PROBLEM TO SOLVE: Duplicate the lines of the records from the one containing "The height and width of the screenshot is (828, 1903)." through the one containing "point(342,270)", with both of those lines included.

(Part of a data file)
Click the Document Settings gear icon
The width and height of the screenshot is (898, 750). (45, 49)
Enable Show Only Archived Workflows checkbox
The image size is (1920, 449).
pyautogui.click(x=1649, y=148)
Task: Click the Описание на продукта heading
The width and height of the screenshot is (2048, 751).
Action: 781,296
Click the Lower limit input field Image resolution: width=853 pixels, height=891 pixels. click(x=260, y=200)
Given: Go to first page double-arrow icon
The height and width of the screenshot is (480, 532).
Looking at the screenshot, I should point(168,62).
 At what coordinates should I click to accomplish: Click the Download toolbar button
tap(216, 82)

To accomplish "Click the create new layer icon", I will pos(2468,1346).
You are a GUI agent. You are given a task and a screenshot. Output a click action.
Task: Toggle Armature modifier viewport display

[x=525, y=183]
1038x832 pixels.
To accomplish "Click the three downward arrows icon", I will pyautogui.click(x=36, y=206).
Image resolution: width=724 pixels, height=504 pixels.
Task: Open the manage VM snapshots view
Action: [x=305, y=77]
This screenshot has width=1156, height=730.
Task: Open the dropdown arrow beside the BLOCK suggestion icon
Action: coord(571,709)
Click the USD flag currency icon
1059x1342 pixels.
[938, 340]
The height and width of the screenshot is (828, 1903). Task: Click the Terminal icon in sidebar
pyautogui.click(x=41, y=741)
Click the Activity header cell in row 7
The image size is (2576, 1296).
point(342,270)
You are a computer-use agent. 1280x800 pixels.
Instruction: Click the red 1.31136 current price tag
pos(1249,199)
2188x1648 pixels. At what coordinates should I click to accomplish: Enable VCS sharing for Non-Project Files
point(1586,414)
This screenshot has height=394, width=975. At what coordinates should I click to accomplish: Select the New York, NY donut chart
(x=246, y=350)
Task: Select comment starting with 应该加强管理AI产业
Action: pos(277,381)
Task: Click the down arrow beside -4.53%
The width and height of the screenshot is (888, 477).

WRITTEN ANSWER:
The height and width of the screenshot is (828, 1903). Task: Click the Terminal icon in sidebar
pyautogui.click(x=41, y=741)
Click the Activity header cell in row 7
The image size is (2576, 1296).
point(342,270)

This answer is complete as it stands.